Uber has filed complaints with the European Commission against Germany and Spain over bans on their mobile phone taxi-hailing service.
The European Commission confirmed to Reuters that it received an official grievance against a German ban on Uber providing users its services throughout the country.
A spokesman for Uber confirmed a similar complaint had been filed against Spain on March 30.
"We have received two complaints against France and one against Germany," said a spokesman for the European Commission, to Reuters.
"We don't close the doors to possibilities offered by new technologies, but we do think that things need to happen within a framework which also covers existing legislation," the spokesman added.
The European Commission has not commented on the complaint against Spain yet.
Previously, the San Francisco-based company filed two complaints against a French law over its issues with Uber's UberPop service. French police raided Uber's headquarters in France last month, where officers seized emails and documents from 45 employees and smartphones from Uber drivers for nearly six hours.
Uber is facing a number of legal issues around the globe, including Europe, where taxi drivers have protested its services both in court and on the streets.
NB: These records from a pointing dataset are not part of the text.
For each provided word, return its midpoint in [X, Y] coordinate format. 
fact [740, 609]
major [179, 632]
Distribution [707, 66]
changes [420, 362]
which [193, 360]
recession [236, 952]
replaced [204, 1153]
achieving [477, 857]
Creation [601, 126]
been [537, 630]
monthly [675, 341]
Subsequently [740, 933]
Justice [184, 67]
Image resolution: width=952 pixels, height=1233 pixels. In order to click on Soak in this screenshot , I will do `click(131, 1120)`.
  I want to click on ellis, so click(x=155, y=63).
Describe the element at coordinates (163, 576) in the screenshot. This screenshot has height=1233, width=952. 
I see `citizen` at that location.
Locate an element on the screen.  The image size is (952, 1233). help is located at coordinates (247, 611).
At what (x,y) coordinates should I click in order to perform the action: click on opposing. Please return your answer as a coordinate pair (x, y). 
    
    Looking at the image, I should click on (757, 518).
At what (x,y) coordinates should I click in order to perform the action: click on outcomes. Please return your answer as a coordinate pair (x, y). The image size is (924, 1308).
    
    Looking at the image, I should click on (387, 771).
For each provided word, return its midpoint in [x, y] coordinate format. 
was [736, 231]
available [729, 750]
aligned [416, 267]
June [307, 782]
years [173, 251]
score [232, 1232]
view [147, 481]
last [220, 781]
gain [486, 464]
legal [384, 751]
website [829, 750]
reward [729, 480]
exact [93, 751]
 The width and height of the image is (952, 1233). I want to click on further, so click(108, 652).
The main issues Uber faces is how it pays drivers and charges passengers. Taxi companies generally agree that Uber competes unfairly since it doesn't have to pay their hefty license fees while avoiding most local laws.
The ride-hailing company has received court injunctions in Belgium, France, Germany, the Netherlands and Spin, to name a few.
Uber, the world's most valuable venture-backed start-up company, is valued at $40 billion, with operations in 53 countries and 200 cities around the globe.